Kaiser has alleged that the nurses group breached the “no-strike” clause in their most recent agreement by engaging in a 24-hour sympathy strike in support of the National Union of Healthcare Workers.
The nurses’ three-year agreement with Kaiser, which commenced just three weeks prior to the sympathy strike, contained a no-strike provision that said: “There shall be no strikes, lockouts, or other stoppages or interruptions of work during the life of this agreement.”
Kaiser also sought to compel the dispute to arbitration, as laid out in the contract.
The California Nurses Association fought arbitration in a motion to dismiss, adding that “CNA’s strike was a sympathy strike and such strikes are not prohibited under the CBA.”
U.S. District Judge Samuel Conte reproduced the full arbitration clause in a decision Friday, saying the provision is “at least ambiguous.”
“‘The CNA, as the exclusive bargaining representative of employees in the bargaining unit, has the sole and exclusive right to file, pursue, withdraw, or resolve grievances at any step of the procedure,” according to the agreemebt. “The parties agree that the grievance/arbitration procedure is the sole and exclusive remedy for any and all disputes or rights arising from or relating to this agreement.'”
“CNA argues that the first sentence … warrants dismissal of Kaiser’s demand for arbitration since it states that the CNA has ‘the sole and exclusive right’ to file grievances,” Conte wrote. “Kaiser responds that the next sentence … which requires arbitration of ‘all disputes,’ would be rendered meaningless if only one party could invoke arbitration.”
“The court agrees with Kaiser,” Conte continued. “The CBA is at least ambiguous as to whether Kaiser may submit a matter to arbitration. While the CBA clearly states that only the CNA may file a grievance on behalf of an employee, the CBA is less clear about whether Kaiser may submit a grievance for arbitration.”
“Further, as the CBA states that arbitration is the ‘sole and exclusive remedy for any and all disputes or rights arising from or relating to [the CBA],’ to read the CBA to mean that Kaiser cannot initiate arbitration proceedings would leave Kaiser without a legal remedy if CNA were to breach the terms of the agreement,” he added (brackets in original).
Conte declined address how the agreement classifies sympathy strikes from the nurses group. “Kaiser has alleged that the September 2011 strike was not a sympathy strike and that CNA’s declarations to the contrary were a ruse.
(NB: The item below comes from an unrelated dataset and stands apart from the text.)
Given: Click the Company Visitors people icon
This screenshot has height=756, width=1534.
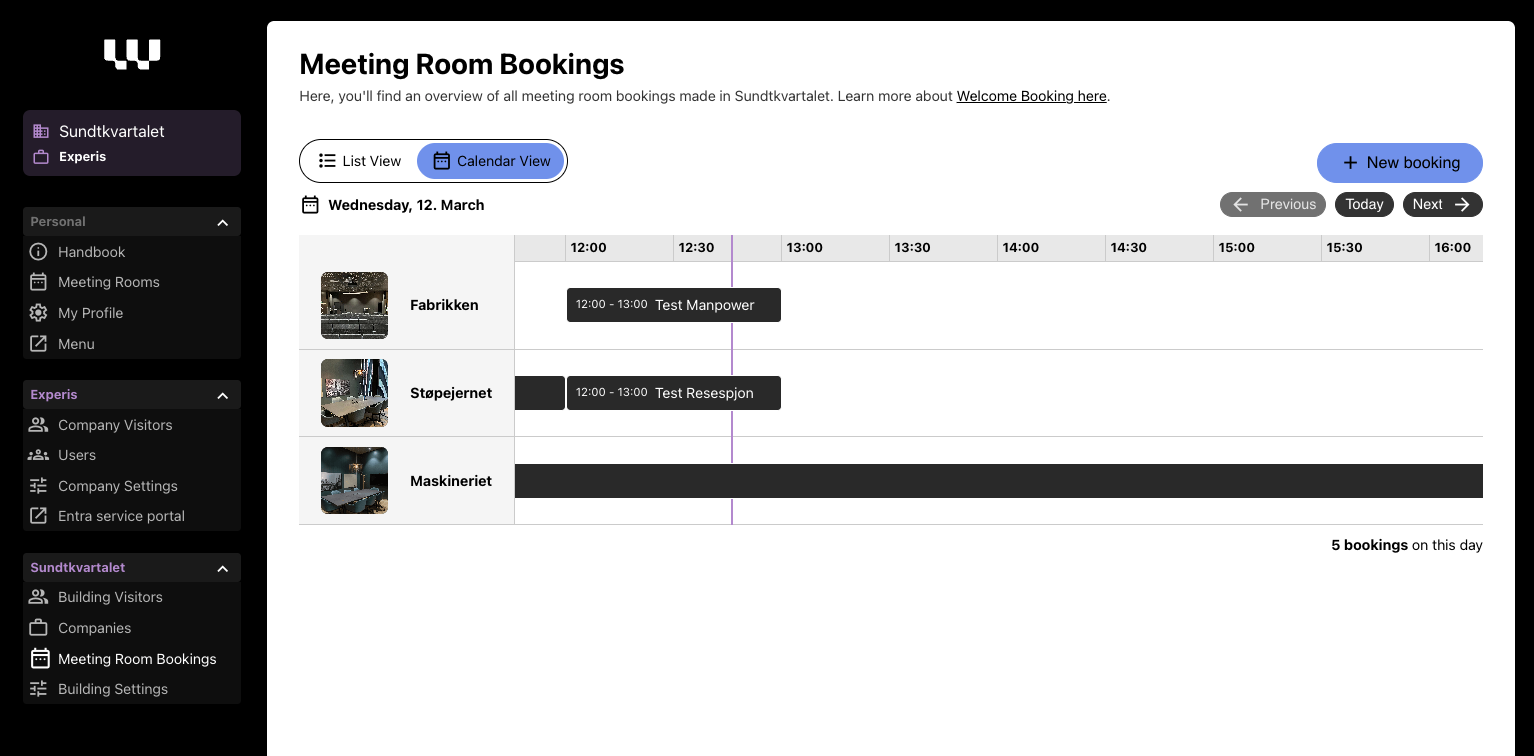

Kaiser has pled a number of specific facts to support this contention,” he wrote. “Determining whether or not Kaiser’s allegations are true is a factual issue for another day.”
The nurses group had also moved to strike “over one-third of the paragraphs in Kaiser’s 78-page complaint, arguing they are ‘redundant, immaterial, impertinent, or scandalous,'” under Federal Rule of Civil Procedure, according to the court.
But Conte said the motion “fails to clear the high standard set by Rule 12(f).”
“CNA seeks to strike almost all of the background facts alleged in the complaint,” he wrote. “These facts provide the court with a fuller understanding of the dispute and the court does not see how they could be considered redundant, immaterial, impertinent, or scandalous.”
“CNA obviously disagrees with many of the facts pled by Kaiser, and CNA will have an opportunity to challenge these allegations as the case proceeds,” he added.
A California Nurses Association spokesman declined to comment on the ruling, saying, “I have no idea what you are talking about.”